Dataset entries
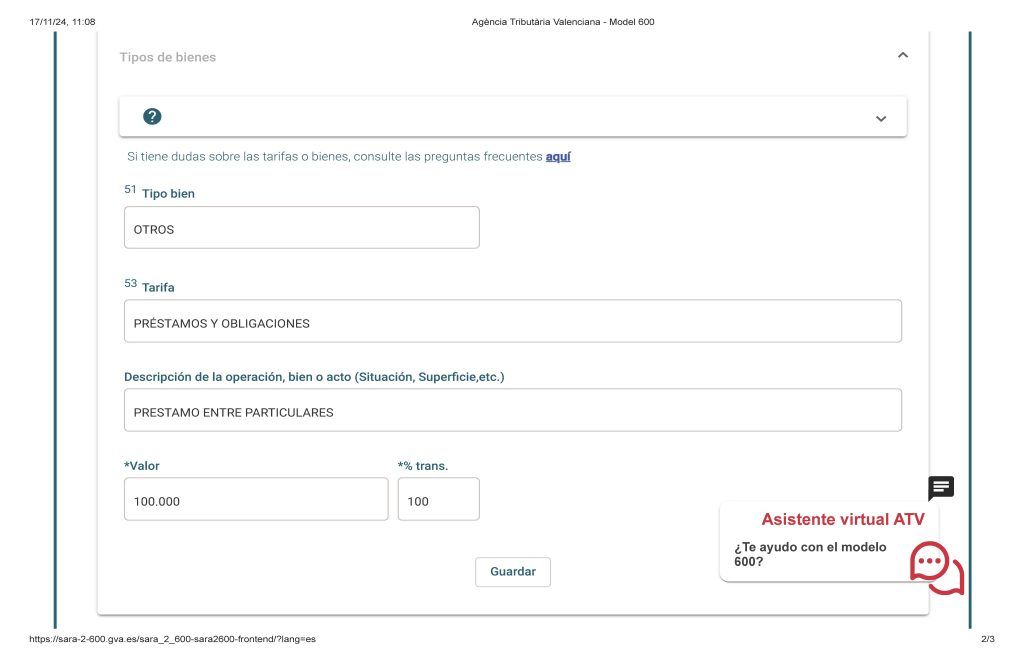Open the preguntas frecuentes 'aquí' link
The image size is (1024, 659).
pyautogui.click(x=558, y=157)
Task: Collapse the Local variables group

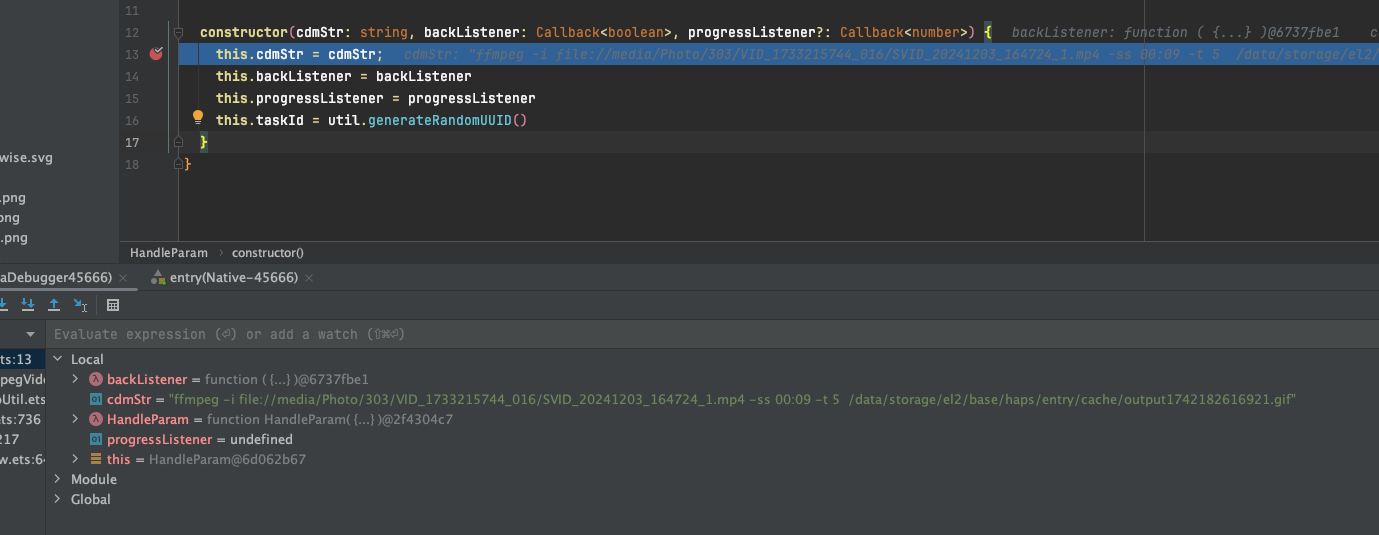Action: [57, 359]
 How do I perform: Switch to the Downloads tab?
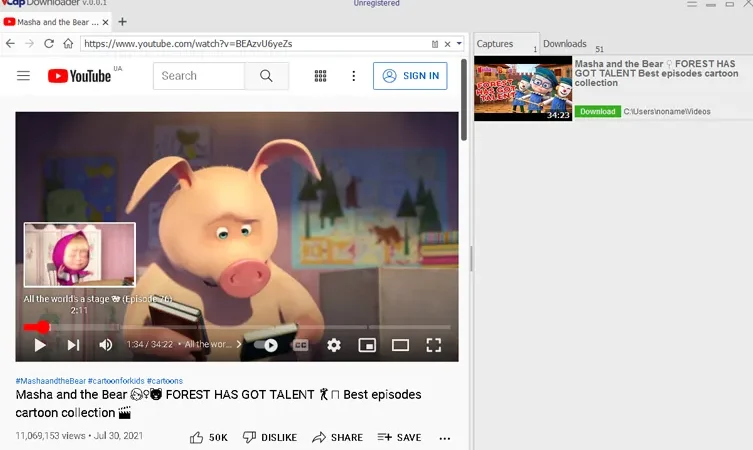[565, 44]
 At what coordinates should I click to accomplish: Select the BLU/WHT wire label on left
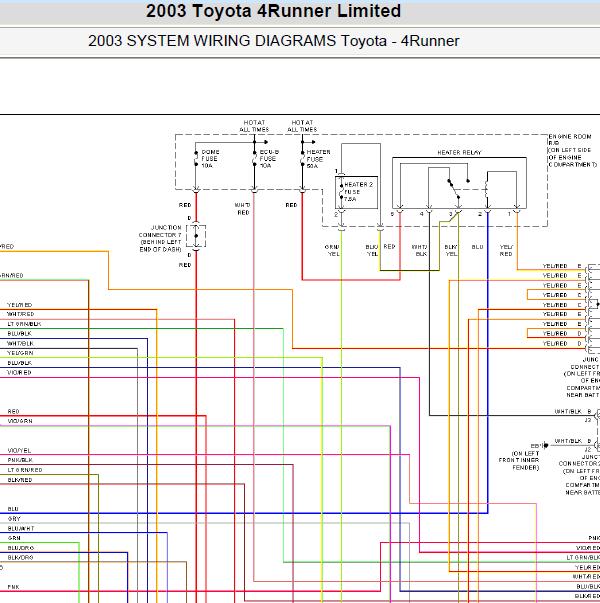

# Problem to work on
Exact copy, pictures excluded: print only the lines from the line containing "How do I perform: Switch" through the end of the records.

# Output for this exercise
 How do I perform: Switch to the Downloads tab?
[565, 44]
 At what coordinates should I click to accomplish: Select the BLU/WHT wire label on left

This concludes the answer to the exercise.